In June 2007, Citizens South had 14 locations in North Carolina when it broke ground on its first full-service South Carolina office in Rock Hill, where it already had a loan production office. Citizens South also bought two failed north Georgia banks in deals made with the Federal Deposit Insurance Corporation. In 2010, taking over Bank of Hiawassee (which also operated as Bank of Blairsville and Bank of Blue Ridge) added $294 million in assets, for a total of $1.1 billion, and five branches for a total of 21 locations.

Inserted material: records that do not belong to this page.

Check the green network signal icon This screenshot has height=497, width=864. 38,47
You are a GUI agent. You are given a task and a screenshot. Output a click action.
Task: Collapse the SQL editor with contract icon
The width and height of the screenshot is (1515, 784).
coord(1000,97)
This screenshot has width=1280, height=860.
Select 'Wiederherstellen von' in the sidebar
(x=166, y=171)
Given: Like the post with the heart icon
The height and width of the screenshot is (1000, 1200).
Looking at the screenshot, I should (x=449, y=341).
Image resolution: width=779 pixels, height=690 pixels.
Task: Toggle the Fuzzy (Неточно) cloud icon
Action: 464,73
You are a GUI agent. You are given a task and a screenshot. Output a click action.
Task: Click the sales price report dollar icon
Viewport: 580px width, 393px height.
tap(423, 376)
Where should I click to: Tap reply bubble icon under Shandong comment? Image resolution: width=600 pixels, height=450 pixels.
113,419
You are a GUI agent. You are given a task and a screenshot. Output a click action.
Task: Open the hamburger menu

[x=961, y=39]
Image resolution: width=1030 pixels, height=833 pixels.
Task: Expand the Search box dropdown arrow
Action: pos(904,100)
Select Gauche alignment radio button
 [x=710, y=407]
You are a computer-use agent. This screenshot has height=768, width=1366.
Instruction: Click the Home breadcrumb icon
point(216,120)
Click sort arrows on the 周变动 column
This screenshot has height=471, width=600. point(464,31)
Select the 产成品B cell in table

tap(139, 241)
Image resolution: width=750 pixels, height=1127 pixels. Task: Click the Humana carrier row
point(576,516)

On April 15, 2011, New Horizons Bank, with one location in East Elijay, failed and Citizens South took over.

The Citizens South deal gave Park Sterling $2.2 billion in assets, $1.7 billion in deposits, and 45 branches. An operations center would remain in Gastonia after the deal closed in October, and Citizens South CEO Kim Price would become Park Sterling vice chairman.

===Other deals===
On May 1, 2014, Park Sterling completed a $6.5 million deal with Provident Community Bank of Rock Hill, South Carolina.

On October 1, 2015, Park Sterling Corp. announced the purchase of First Capital Bancorp. of Glen Allen, Virginia, a deal valued at $82.5 million.

===Acquisition by South State===
On April 27, 2017, Park Sterling agreed to be acquired by South State Corp. of Columbia, South Carolina, the largest bank based in South Carolina, for $690.8 million. The deal was completed November 30, 2017 with signs changed in April 2018. South State added 43 branches, five in Georgia, 23 in South Carolina, 17 in North Carolina and eight in Virginia, for a total of 165. It has $14.5 billion in assets.